*Requirements*
Count the lines in the records below that contain the string "logo". Reply with the number alone.

*Data excerpts*
___

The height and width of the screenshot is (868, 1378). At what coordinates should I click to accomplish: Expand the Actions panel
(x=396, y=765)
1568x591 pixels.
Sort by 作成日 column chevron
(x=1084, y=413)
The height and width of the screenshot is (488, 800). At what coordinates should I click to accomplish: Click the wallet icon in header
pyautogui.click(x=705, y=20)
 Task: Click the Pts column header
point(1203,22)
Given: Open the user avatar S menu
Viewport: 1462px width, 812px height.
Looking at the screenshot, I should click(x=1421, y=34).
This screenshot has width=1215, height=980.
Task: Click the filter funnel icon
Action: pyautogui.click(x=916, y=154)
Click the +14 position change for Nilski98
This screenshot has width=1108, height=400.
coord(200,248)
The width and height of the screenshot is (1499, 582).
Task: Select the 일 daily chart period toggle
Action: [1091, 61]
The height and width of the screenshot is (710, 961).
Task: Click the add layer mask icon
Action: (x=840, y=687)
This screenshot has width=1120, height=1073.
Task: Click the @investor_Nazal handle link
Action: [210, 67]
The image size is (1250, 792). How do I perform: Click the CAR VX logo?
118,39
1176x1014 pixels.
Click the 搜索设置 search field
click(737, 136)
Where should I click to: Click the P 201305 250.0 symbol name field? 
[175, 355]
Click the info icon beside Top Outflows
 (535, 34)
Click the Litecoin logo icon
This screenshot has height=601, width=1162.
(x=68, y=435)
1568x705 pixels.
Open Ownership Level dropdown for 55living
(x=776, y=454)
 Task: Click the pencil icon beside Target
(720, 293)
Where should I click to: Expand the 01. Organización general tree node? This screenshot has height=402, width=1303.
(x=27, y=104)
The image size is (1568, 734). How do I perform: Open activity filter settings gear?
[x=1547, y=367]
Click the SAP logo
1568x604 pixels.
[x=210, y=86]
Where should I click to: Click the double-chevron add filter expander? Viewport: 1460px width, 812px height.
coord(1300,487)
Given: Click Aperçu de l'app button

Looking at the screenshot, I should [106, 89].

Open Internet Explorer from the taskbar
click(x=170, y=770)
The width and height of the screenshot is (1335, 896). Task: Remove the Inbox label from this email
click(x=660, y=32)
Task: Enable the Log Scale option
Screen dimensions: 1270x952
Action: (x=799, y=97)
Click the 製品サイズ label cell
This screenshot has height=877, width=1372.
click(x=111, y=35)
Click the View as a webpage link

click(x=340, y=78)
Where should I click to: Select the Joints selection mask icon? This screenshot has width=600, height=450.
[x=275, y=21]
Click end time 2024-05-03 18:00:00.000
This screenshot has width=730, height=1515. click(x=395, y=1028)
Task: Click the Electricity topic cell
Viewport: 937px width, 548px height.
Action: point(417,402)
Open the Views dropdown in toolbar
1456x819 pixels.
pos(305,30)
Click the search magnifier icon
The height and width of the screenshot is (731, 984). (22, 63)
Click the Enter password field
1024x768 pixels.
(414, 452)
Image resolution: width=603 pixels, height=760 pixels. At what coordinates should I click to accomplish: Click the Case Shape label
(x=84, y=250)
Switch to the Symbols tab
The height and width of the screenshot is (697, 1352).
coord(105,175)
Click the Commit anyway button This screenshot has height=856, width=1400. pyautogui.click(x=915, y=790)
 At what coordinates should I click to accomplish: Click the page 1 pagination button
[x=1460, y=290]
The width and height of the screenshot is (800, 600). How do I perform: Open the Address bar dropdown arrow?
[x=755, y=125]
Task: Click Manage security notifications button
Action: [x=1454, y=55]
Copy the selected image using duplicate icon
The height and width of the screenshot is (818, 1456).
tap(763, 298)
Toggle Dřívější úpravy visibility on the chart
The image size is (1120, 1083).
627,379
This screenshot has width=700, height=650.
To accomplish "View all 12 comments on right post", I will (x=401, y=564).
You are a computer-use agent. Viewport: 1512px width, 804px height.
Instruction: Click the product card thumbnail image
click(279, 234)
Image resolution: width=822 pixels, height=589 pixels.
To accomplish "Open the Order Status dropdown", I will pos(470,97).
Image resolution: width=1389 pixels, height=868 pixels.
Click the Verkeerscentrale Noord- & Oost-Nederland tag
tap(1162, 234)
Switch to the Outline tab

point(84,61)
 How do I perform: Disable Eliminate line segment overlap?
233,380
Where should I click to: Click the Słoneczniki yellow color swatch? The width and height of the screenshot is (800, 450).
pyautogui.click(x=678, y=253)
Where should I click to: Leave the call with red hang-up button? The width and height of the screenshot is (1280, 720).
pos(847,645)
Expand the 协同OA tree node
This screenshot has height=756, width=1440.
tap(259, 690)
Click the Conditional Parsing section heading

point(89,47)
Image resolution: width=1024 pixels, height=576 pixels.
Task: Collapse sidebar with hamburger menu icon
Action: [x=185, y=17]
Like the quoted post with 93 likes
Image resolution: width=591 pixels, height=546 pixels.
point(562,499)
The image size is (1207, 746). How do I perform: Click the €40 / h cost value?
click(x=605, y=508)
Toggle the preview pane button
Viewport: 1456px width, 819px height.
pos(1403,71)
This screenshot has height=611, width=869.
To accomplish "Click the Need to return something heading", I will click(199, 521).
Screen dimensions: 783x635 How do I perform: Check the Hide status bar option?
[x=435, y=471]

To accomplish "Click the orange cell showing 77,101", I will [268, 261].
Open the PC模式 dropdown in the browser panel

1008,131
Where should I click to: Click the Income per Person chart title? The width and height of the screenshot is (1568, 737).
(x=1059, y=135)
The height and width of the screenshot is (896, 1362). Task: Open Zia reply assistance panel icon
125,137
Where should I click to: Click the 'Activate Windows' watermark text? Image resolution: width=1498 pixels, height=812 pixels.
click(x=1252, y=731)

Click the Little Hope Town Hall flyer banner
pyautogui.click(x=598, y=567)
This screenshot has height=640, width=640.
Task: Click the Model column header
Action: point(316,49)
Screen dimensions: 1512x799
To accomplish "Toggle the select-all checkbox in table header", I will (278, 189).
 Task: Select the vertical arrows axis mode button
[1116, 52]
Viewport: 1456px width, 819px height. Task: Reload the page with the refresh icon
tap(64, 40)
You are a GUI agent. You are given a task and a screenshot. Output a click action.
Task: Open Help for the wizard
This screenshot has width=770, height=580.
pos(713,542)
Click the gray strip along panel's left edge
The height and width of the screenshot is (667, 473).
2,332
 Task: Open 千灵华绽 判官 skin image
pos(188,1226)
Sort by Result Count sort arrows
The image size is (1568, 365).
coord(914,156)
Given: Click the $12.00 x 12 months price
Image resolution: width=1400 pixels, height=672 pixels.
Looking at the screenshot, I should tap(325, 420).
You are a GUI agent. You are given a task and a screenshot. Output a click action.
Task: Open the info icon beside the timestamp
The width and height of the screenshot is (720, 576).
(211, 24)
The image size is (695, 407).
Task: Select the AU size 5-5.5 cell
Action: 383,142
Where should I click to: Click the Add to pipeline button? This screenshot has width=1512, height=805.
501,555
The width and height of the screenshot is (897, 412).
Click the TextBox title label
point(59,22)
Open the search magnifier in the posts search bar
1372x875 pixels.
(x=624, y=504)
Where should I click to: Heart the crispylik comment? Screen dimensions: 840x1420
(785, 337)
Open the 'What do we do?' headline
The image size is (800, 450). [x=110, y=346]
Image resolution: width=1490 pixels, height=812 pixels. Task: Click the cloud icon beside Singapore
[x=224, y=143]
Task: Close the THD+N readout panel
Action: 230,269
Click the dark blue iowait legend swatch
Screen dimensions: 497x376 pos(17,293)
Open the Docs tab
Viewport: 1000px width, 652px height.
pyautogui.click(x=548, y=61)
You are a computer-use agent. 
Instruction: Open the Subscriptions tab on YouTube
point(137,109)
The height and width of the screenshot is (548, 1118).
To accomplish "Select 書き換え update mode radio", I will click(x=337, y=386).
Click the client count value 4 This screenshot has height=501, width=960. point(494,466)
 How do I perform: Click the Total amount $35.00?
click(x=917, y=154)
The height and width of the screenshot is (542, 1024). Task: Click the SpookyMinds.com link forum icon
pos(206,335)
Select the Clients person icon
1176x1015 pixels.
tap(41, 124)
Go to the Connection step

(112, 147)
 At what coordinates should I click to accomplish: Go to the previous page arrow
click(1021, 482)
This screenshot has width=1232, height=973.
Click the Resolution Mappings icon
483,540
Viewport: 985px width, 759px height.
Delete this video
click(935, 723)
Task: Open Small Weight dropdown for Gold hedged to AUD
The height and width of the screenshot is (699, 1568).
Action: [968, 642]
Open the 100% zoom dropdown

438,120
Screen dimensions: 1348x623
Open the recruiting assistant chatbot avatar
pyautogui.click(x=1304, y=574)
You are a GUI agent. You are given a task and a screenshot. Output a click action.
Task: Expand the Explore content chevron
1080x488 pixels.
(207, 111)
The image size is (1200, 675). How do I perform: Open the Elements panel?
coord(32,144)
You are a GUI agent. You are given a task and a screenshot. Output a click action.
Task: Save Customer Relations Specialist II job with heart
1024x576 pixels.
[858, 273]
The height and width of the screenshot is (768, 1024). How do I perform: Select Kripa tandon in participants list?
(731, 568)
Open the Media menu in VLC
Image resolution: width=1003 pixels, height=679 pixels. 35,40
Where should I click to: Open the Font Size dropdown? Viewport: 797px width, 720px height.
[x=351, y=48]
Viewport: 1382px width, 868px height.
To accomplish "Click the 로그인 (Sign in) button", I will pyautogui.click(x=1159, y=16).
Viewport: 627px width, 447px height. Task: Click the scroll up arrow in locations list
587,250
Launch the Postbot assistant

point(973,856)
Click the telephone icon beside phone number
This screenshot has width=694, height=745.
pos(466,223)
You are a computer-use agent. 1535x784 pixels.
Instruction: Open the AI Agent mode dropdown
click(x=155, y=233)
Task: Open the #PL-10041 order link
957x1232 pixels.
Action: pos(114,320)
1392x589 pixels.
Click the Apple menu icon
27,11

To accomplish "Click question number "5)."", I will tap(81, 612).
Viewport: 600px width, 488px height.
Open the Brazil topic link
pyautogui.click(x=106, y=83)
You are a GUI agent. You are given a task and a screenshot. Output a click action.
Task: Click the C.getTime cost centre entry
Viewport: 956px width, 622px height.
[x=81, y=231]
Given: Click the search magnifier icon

___

*Answer in full*
3